I dropped his hand like it was a hot coal. He looked floored for a minute but recovered and started to speak, but I interrupted him. "What was that?"

"What was what?" he said. "Shite, can't you take a compliment?"

"Don't say it if you don't mean it."

"What does that mean?" he demanded. "Birds. Never direct with a lad."

"Don't talk to me about never being direct," I said, making a face and narrowing my eyes. "First you kiss me and then don't tell me why and don't explain and then you tell me I look beautiful, but how can the first thing mean anything to the second when—"

"It's bloody early to be yelling this loudly, Johnny," came a male voice from behind me, speaking in an accent not unlike John's. I jumped—he must have come out of the entrance of the Kaiserkeller behind me. Turning around, I almost screamed when I saw a young George Harrison, wearing nothing but a pair of boxers and a t shirt and carrying a cigarette, parts of his hair matted and parts standing up in an impressive cowlick. A tired look on his face, his skinny, pale face, but a smirk made its way to his lips as he took in John standing next to me, about to say something. George's eyebrows knitted as he asked, "Who's this bird? Paul says ye went off with a Mia, or a Sofia, or something." His eyes traveled to my shoes. "Ah, I bet she's a Mia."

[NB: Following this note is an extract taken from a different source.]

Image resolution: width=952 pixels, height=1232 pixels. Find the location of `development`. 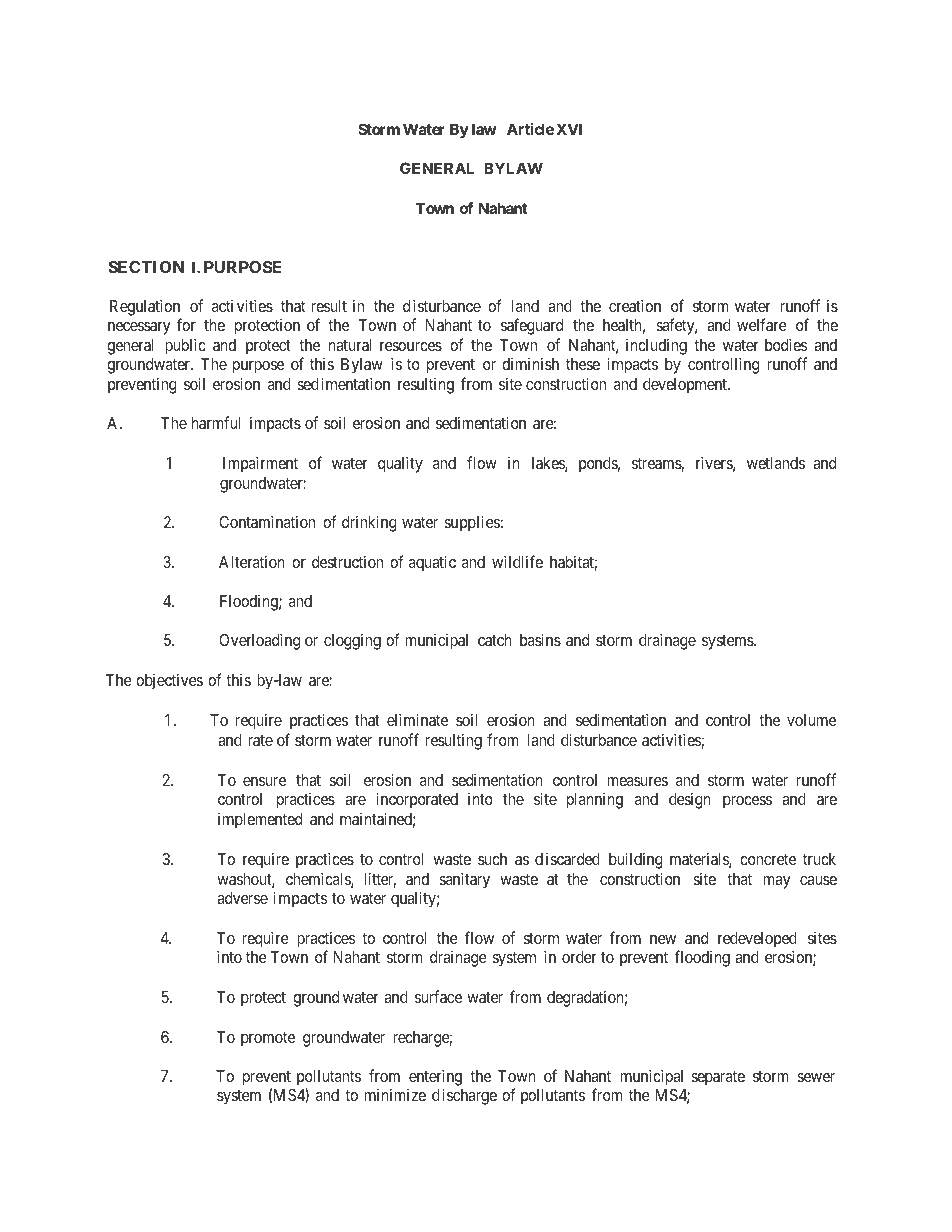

I was still standing with my mouth hanging open, unable to say anything, just standing there and drinking in George Harrison, seventeen years old. "Does she talk?" he said flippantly, lighting the cig, cupping a thin hand around the flame and sticking the lighter back in the waistband of his boxer shorts.

"Well, she did when I last checked," John said.

"Gz—George—" I barely managed.

"Ah, the loon knows my name." He rolled his eyes and took a drag of his cig. "Johnny, by the way, those damn prellies won't let me sleep. That's why I'm up so bloody early."